O admirable and imitable example
of your humility, Lord Jesus! Great,
certainly, is the humility that man should
wash the feet of a man equal to himself,
and greater that God should wash the feet of
men in mercy. And beyond mercy, since you,
good Jesus, with bended knee, offering your
most holy hands, wiped the feet of him whose
hands you knew were to be polluted in your
betrayal. Behold from this, faithful soul,
the Lord of every creature, the maker, the
tremendous judge of the living and the dead,
bowed down at the feet of a man, His own
betrayer and traitor. Learn that He is meek and
humble of heart, and blush at your own pride,
and be ashamed of your impatience.
Thus, clearly, in the disposition of your
profound wisdom, Jesus, that you might
show the increments of your love through
the increments of time: about to pass to the
Father, when the time of your passion was
impending, you celebrated the supper with your
apostles with overflowing, marvelous charity.

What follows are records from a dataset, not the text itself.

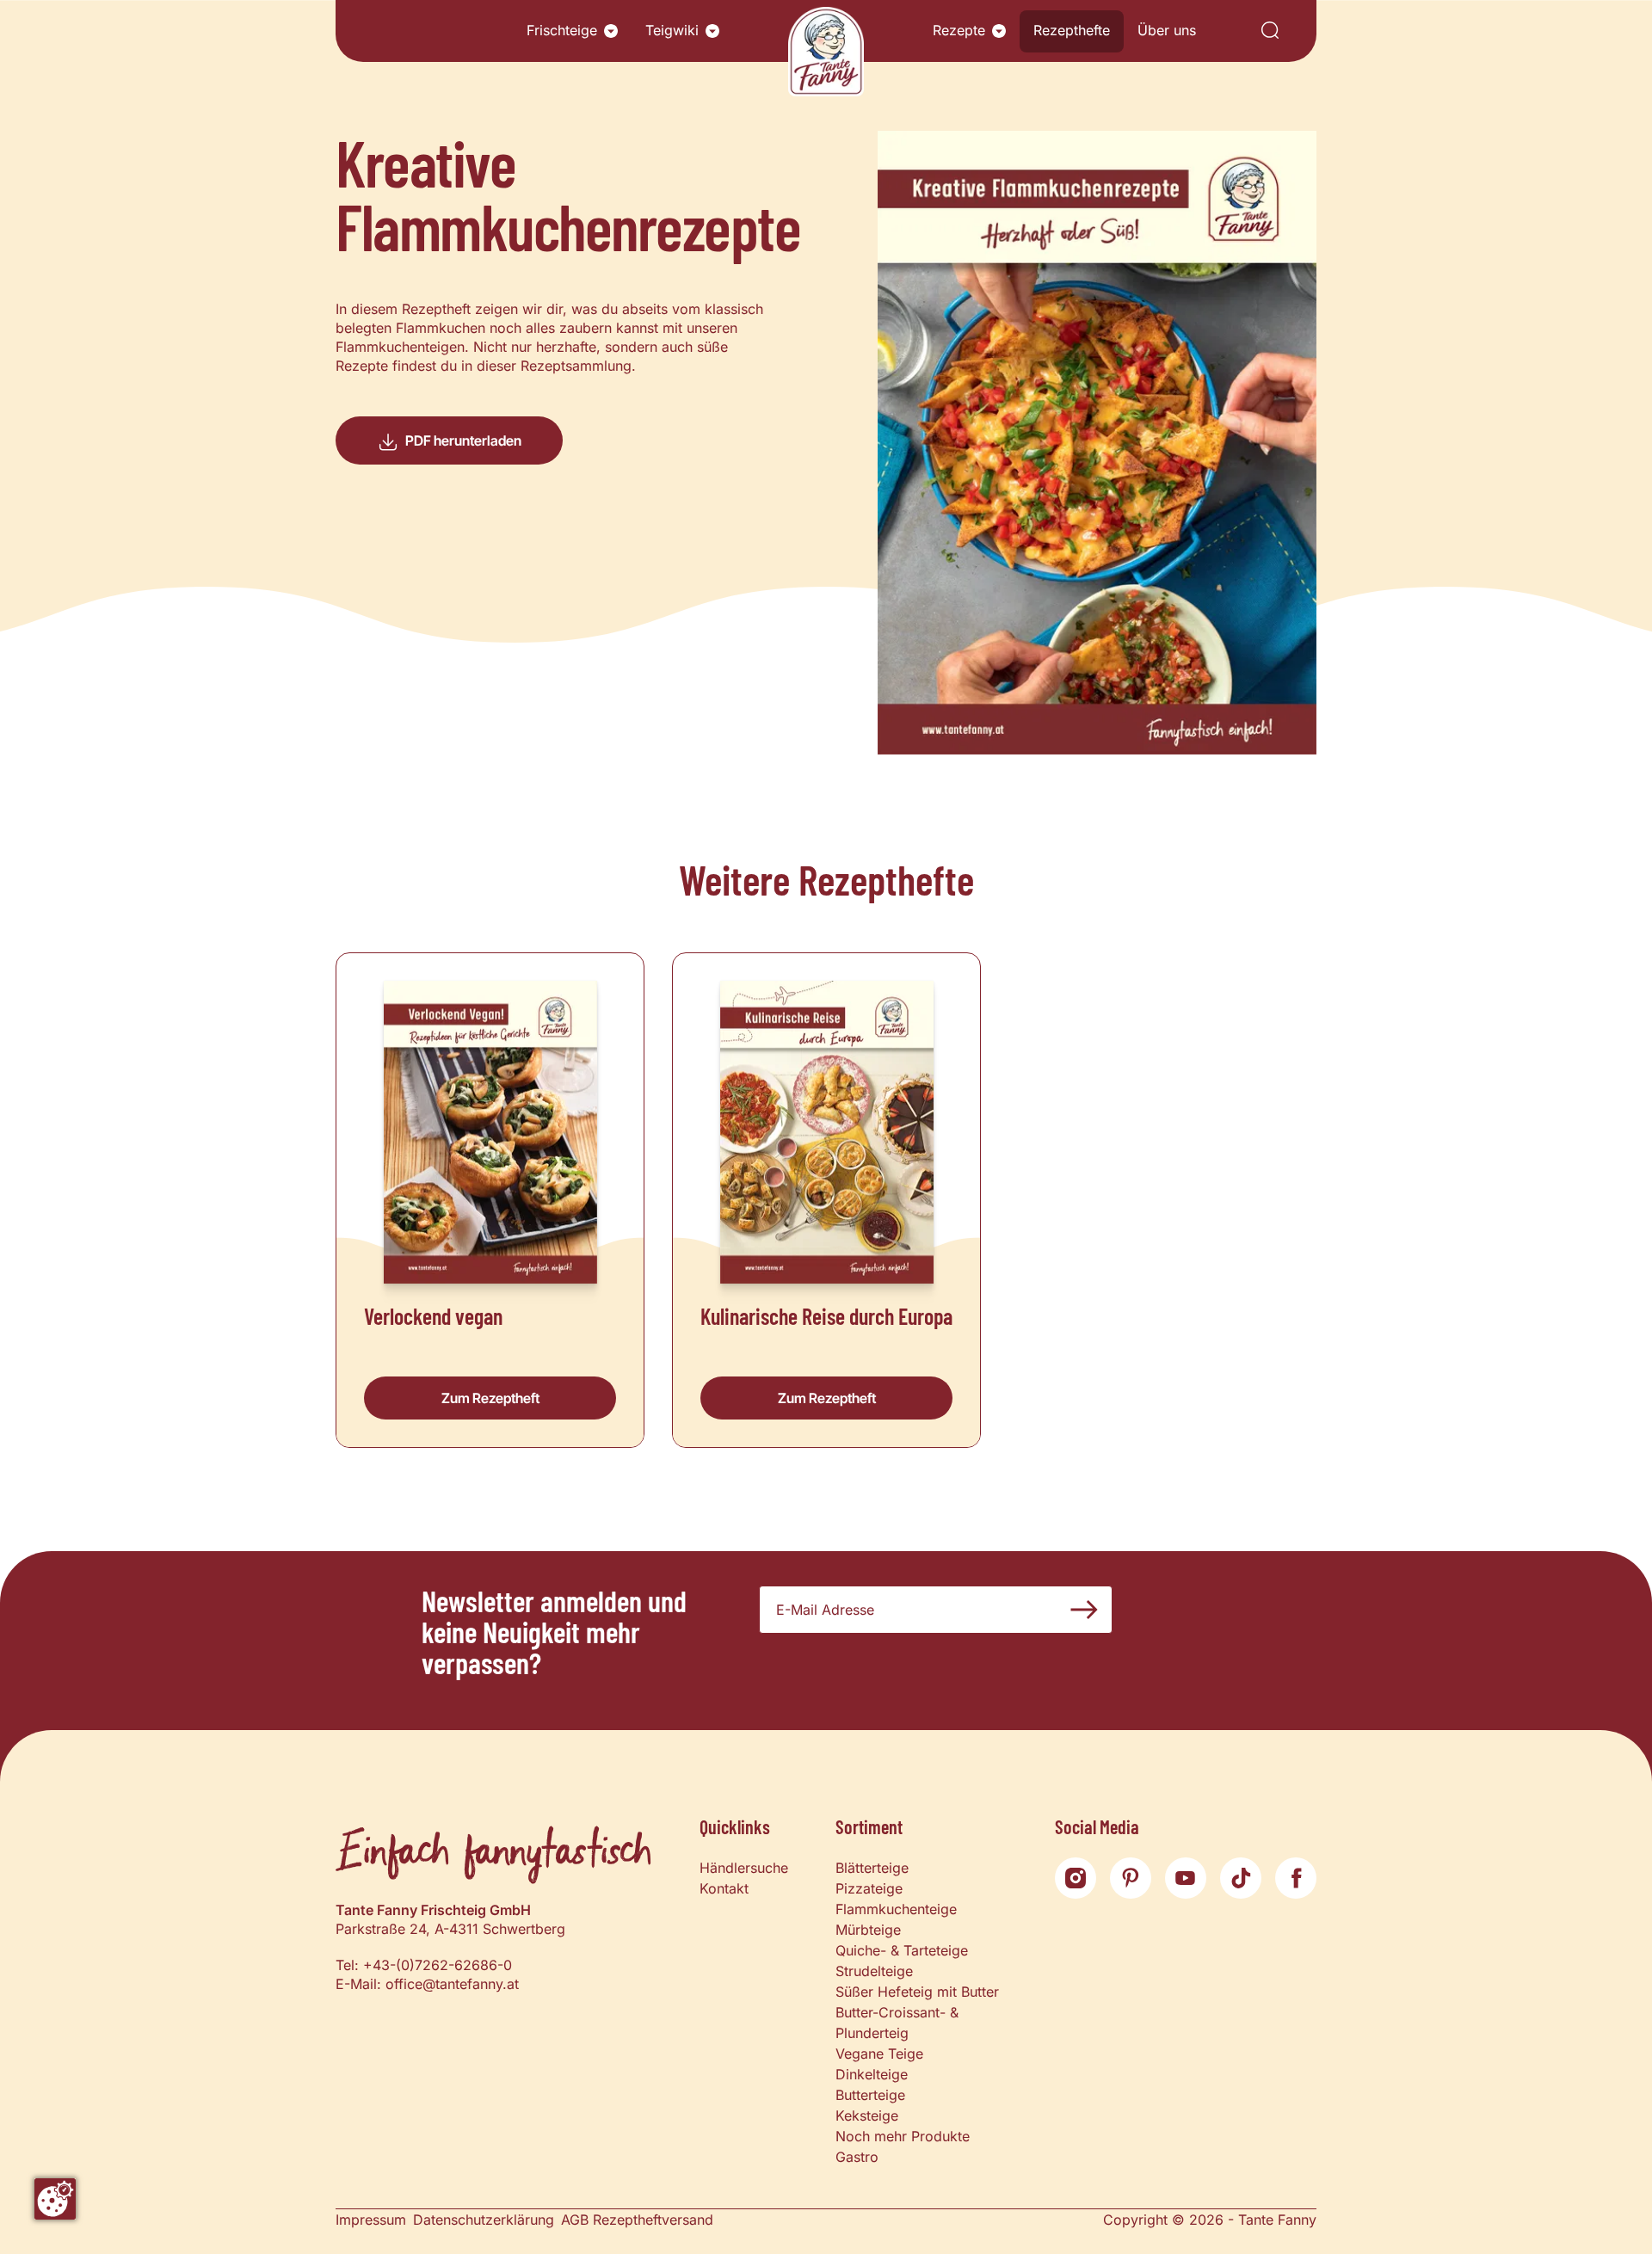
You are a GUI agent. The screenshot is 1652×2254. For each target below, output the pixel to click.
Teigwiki (672, 30)
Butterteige (870, 2094)
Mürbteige (868, 1929)
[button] (611, 31)
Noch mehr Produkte (902, 2136)
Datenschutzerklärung (483, 2219)
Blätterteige (872, 1867)
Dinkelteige (871, 2074)
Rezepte (959, 30)
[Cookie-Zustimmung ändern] (55, 2199)
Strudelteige (874, 1971)
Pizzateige (869, 1888)
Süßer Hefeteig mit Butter (917, 1991)
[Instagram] (1075, 1878)
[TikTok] (1240, 1878)
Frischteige (562, 30)
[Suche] (1270, 31)
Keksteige (866, 2115)
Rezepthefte (1071, 30)
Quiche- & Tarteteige (901, 1950)
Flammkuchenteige (896, 1909)
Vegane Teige (879, 2053)
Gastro (856, 2156)
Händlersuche (744, 1867)
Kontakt (724, 1888)
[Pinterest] (1130, 1878)
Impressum (371, 2219)
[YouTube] (1185, 1878)
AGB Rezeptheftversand (637, 2219)
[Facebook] (1295, 1878)
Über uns (1166, 30)
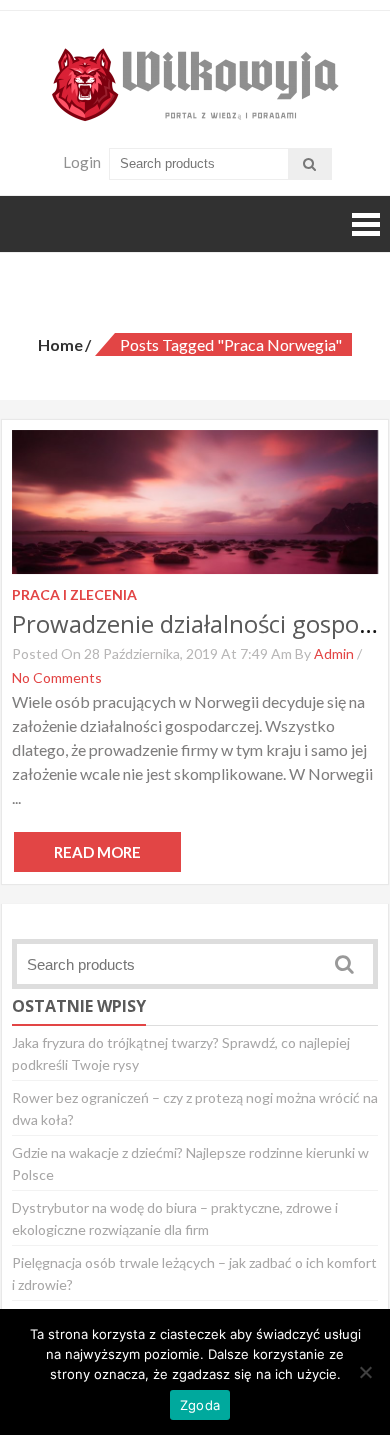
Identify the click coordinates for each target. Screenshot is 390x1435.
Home (60, 344)
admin (334, 653)
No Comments (57, 677)
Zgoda (200, 1405)
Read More (97, 852)
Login (82, 162)
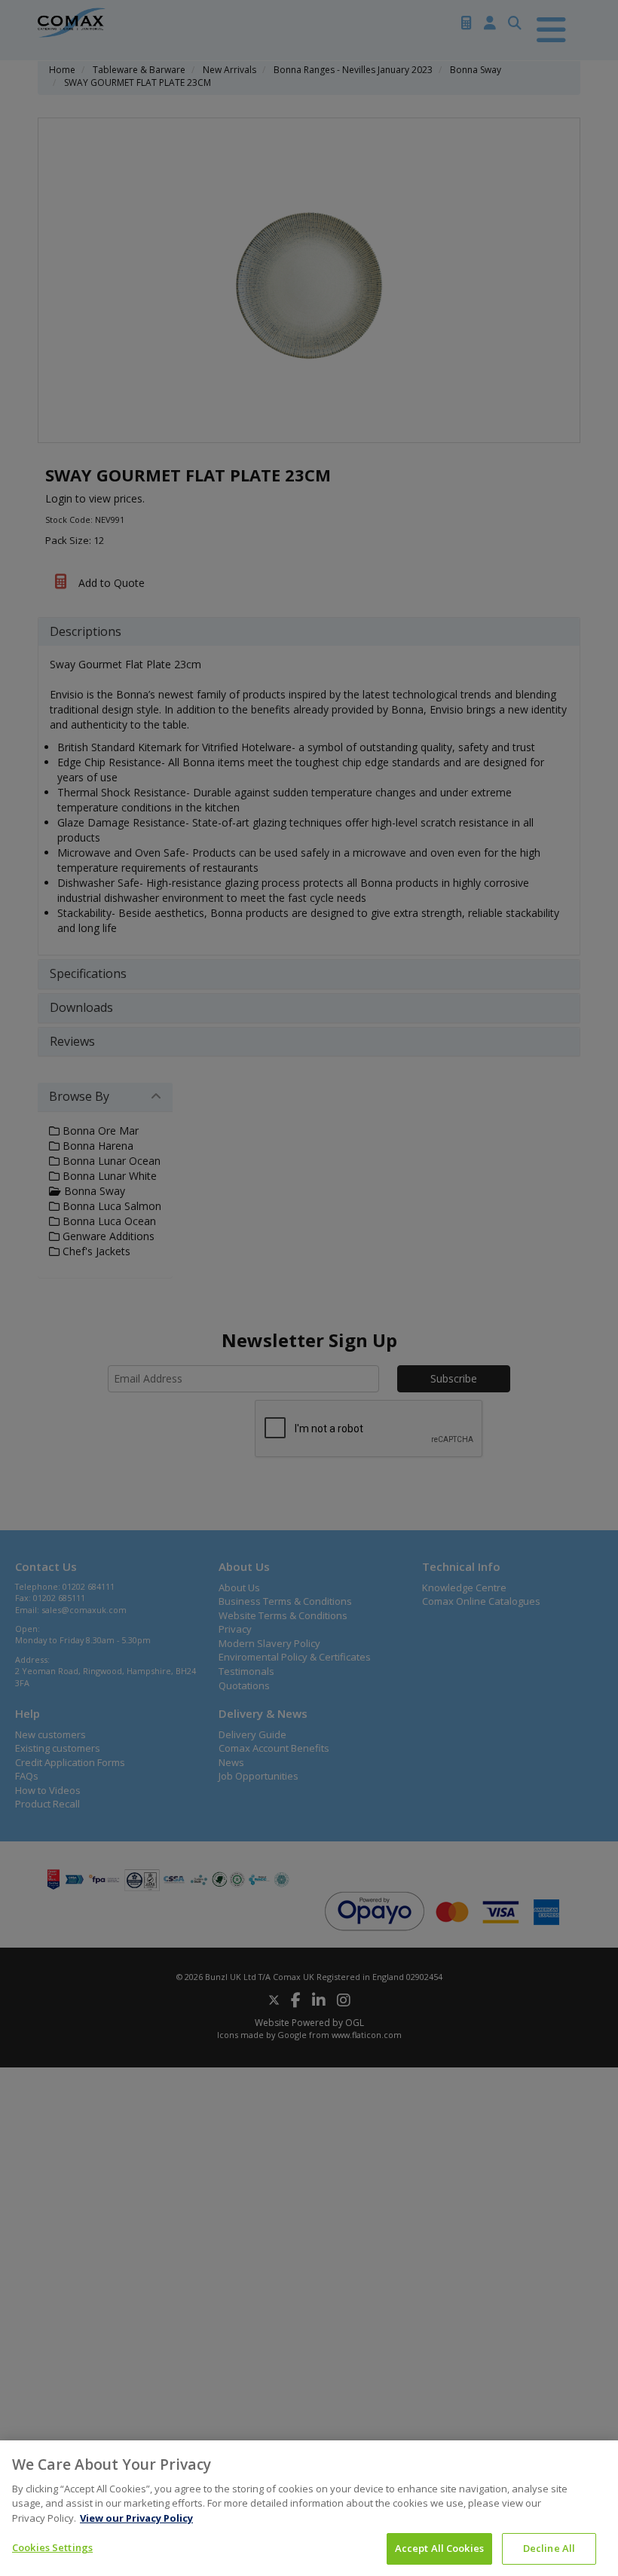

In it, the legal banquets being completed,
and their feet washed, in memory of the
facies of your wonders, O merciful and
compassionate Lord, you consecrated the
sacrament of your body and blood, treating
it with the highest charity, so that it might
continually remove through a mystery what
was once offered as a price. And so that the
memory of such a benefit might always
persist in us, you left your body as food,
and your blood as drink, to be taken by the
faithful under the species of bread and wine.
O magnitude of clemency! O unheard-of
love! Well indeed does the evangelist John
speak of you in beautiful language: that since
you loved your own unto the end—that is,
unto the maximum excess of charity—you
loved, pouring out your whole self for their
election: body as food, blood as drink, soul
as price, divinity as a taste of beatitude.